愛爾法看著眼前所發生的這難以置信的一幕,也發出了自己的感慨:「沒想到,伊賽亞公會選拔的時候,我們竟然和這樣的傢伙在戰鬥著。無疑,如果他真的發怒起來的話,我們早就沒命了。森之手·薩克西,難道真和火之手所說的一樣,是個創造奇跡的男人嗎?」
狂魔喘著粗氣,這一切也讓他既感到費解,甚至覺得恐懼。因為,他已經把眼前的這傢伙一次又一次地撂倒在了地上,但他卻一次又一次地從原地重新站起身來。是的,似乎永遠都沒有個盡頭,就像是鬼神一樣。
狂魔知道,自己身處一個足以令自己再次得到封印的結界之中,如果再不加快速度,自己就會變回這大半個世紀來的半死狀態。他好不容易得到解脫,當然不想再變回從前那個樣子。
狂魔大吼一聲,掄起另一隻拳頭,往森之手的臉上砸去。
森之手雖然睜不開眼睛,但求勝欲似乎激發出了更加強大的能力。他甚至都不屑於躲過狂魔的拳頭,依然用另一隻手掌,硬生生地接住了對方的攻擊。
第二次阻攻完成之後,森之手又縱身躍起,竟直接跳到了狂魔的手臂上,還沒等狂魔反應過來,森之手就騰空而起,伸出拳頭,結結實實地砸在了狂魔的另外一隻眼睛之上。
轟!
那個像一座小山一樣的龐然大物,被一個比他的腦袋要小上不少的拳頭,砸得直接仰面倒在了地上,揚起了一層巨大的沙土。

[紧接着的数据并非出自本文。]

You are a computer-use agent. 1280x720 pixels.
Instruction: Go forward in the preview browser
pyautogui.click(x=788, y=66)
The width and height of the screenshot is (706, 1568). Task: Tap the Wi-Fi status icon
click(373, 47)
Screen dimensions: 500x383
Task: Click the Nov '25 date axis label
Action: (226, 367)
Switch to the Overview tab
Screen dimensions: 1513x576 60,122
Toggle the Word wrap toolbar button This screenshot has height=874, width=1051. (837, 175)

儘管森之手還處在神志不清之中,但愛爾法等人看見,這個大力士的臉上分明露出了令人毛骨悚然的笑容,這種笑容,甚至有一種讓自己人都不寒而慄的危險氣息。
——這就是森之手口口聲聲所說的,靠氣勢贏得的戰鬥嗎?實在是太可怕了!儘管這麼說很對不起他,但是,真的就如同怪物一般!或許,他真的能夠在沒有我們的情況之下贏得戰鬥也說不定。
愛爾法的猜測確實沒有錯,即使把狂魔的雙眼都打到了失明的地步,但昏迷中的森之手還不打算就此了事。

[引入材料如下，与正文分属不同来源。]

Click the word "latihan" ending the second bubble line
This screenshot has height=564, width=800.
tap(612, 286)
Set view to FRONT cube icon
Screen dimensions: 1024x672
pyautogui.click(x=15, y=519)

他半睜著翻白的眼睛,張大嘴巴,露出了狂氣畢露的笑容,直接跳到了還倒在地上的狂魔的身上,然後用暴雨般密集的拳頭,對狂魔的臉部做起了瘋狂的攻擊。每一拳的力道之大,讓狂魔這樣的鋼鐵之人也毫無招架之力,只能夠任人擺佈。
才短短幾秒,地上就出現了因為拳力過大而產生的凹槽,很難想像,如果被擊打的是一個普通人的話,那個傢伙的腦袋到底還能剩下些什麼。
就在這時,古維斯城的封印也終於到時候啟動了。
「蝶埃塔,瑟亞,準備好了嗎?」見兩個姐妹齊齊點頭,愛爾法下達了最後的命令,「【古維斯之災】的封印啟動!讓我們來結束這最後的戰鬥!」
話音剛落,魔法陣發出了驚人的光芒,光芒先是衝上了天穹,接著從天上直接落下,掉在了狂魔的身上,將他整個裹了起來。
可憐的狂魔,在森之手的瘋狂進攻之下,甚至連最後喊叫的機會都沒有,就再次走上了他的後人為他精心設計好的末路。
光芒消失之後,狂魔又再次變成了一塊石頭的樣子,等待他的,恐怕又是幾十年,甚至是幾百年來的沉睡。
一陣沉默,緊接著,又是一陣瘋狂的歡呼。
「太好了!我們成功了!」三個好姐妹興奮地叫了起來。這或許是她們三個出道以來,做出的最為驚天動地的大事了。
「森之手·薩克西,我們做到了!我們做到了!」
愛爾法開心地轉過頭來,看著那個依然坐在狂魔身上,但卻彷彿已經累到一動不動的男人。
「森之手,我們贏了,終於可以解脫了!我們幾個拯救了勃勒登堡!」
愛爾法開心地一拍森之手的肩膀,一向以冷靜著稱的她,還是第一次真心地流露出自己的心情。
但令她沒有想到的是,森之手·薩克西還是沒有回應她。
「森……之手?」愛爾法已經感到了不妙,再次怯生生地問了一遍。
這下,就連天然的蝶埃塔都害怕起來了。
姐妹三人慢慢地移動著自己的腳步,艱難地走到了森之手的正面。
但是,在她們眼前的,不是英雄理應出現的勝利表情,而是一張低垂著腦袋的消瘦臉孔。
「森之手?」愛爾法不敢相信自己的眼睛,重複著對方的名字。
瑟亞則湊近森之手的身前,仔細觀察之後,將手指放在了他的頸部,接著,帶著失望的表情,說:「從腰部傷口的血液,還有瞳孔的反應來看,森之手·薩克西,已經死了。」
「死……了?」
瑟亞點了點頭,說道:「是的,因為失血過多。」
愛爾法張大嘴巴,一時之間,不知道說些什麼好。
不錯,她們確實是戰勝了狂魔,但最應該受到英雄待遇的那個人,卻因此送掉了他理應是人生中最有價值的光陰。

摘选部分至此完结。